Eco-friendly Water Reuse Project Helps Palestinian Farmers
Ahmad Fayyad’s land in northern West Bank was once arid and uncultivated, but now it’s coming to life. Glistening in the sun, a thin carpet of luscious green alfalfa has brought a ray of hope to Palestinian farmers like Ahmad and his family of 13.
His wife Nujood, 41, is the dynamo of the family. Every morning, she wakes up at dawn to kneed fresh dough to prepare breakfast. Then she cleans and takes care of all the household chores before heading out to look after the livestock. She milks the herd of 500 sheep, feeds them and makes sure they are healthy. The family relies on the herd for their milk and meat. Nujood has been the sheep’s primary caretaker since Ahmad and she married 23 years ago.
Ahmad learned animal rearing from his father, but his involvement in farming is relatively recent. Together with his family, he grows vegetables like spinach, cabbage, cauliflower and cucumbers. Watering is a huge challenge for them, even with a nearby well. Often they had to buy expensive tankered water to irrigate their crops. They also had to pay for pricey, imported fodder to feed their sheep.

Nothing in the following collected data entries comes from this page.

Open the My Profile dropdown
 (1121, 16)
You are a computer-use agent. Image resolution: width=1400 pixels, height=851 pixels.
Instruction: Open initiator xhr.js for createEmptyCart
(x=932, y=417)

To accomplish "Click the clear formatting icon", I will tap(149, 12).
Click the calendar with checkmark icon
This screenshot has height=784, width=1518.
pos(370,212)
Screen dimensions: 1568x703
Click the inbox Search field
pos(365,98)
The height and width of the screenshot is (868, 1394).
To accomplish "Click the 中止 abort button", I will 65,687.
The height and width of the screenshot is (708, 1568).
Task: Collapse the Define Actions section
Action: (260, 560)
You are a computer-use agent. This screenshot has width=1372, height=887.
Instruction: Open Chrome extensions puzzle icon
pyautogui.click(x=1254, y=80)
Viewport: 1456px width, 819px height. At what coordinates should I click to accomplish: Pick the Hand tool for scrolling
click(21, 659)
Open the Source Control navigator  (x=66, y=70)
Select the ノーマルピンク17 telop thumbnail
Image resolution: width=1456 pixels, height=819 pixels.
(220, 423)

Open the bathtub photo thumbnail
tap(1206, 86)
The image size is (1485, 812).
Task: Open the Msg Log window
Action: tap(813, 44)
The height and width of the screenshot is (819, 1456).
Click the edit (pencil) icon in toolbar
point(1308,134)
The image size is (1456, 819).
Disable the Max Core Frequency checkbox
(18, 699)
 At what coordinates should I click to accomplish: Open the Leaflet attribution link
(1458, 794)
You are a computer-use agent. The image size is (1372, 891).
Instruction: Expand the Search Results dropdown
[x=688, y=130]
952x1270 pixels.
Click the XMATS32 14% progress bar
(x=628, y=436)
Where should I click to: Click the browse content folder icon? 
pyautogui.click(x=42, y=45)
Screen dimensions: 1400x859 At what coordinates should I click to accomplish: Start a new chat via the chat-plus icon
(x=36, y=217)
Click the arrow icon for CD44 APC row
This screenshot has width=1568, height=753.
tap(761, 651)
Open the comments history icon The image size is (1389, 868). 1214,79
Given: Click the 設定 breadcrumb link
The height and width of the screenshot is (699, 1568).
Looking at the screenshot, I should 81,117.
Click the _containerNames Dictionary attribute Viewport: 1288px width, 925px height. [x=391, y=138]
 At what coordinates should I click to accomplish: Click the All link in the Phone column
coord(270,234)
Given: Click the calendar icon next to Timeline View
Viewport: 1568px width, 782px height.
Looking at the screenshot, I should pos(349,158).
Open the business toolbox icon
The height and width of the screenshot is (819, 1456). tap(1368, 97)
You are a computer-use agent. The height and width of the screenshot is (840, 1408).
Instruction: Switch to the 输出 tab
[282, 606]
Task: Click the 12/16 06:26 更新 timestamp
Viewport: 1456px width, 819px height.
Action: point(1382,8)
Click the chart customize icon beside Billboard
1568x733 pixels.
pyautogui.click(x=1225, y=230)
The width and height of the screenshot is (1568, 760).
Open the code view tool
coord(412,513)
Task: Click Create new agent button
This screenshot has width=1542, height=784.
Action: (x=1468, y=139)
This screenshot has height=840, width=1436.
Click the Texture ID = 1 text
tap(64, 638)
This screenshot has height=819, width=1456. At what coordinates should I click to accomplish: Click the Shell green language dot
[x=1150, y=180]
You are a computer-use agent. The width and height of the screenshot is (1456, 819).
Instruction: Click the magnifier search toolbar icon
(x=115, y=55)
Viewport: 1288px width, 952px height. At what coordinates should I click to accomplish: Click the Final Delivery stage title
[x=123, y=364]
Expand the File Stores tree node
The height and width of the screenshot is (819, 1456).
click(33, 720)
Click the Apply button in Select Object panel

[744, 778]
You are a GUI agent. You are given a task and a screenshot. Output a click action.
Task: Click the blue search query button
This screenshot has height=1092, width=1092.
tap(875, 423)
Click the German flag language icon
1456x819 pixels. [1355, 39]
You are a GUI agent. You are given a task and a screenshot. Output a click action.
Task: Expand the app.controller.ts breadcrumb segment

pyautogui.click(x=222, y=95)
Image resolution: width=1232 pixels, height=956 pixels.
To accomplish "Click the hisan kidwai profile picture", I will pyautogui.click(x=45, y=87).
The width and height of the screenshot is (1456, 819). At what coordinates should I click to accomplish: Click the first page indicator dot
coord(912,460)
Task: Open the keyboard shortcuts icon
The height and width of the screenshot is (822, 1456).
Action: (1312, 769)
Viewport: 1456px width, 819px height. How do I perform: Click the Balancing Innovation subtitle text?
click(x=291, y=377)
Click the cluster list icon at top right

Fayyad Family Moves Toward Self-Sufficiency
Now that Ahmed is part of ANERA’s Water Reuse Program, he doesn’t have to worry about buying water or fodder. Through the program, a newly formed cooperative oversees the distribution of treated wastewater to be used in irrigation. New infrastructure, training and the introduction of fodder crops helps farmers cultivate their land and maintain self-sufficiency.
“I recently planted around 66 dunums [16 acres] of alfalfa,” Ahmed says. “This crop will help us feed our entire herd all year without relying on imported fodder or paying for irrigation water.” He continues, “It is of excellent quality, and I am sure it will have a positive effect on our animal rearing business for years to come.”
In the Fayad family, everyone is engaged in keeping the farm running. Like Nujood, the girls help out with the livestock whenever they can, and the boys are often out in the fields with Ahmad. But education is a priority for the children. Ahmad and Nujood have proudly sent three of their oldest children to Al-Quds Open University to earn degrees.
With many mouths to feed and young minds to educate, Ahmad is happy with where this journey has taken him. He hopes that one day he can pass the tradition of Palestinian agriculture over to his children and grandchildren.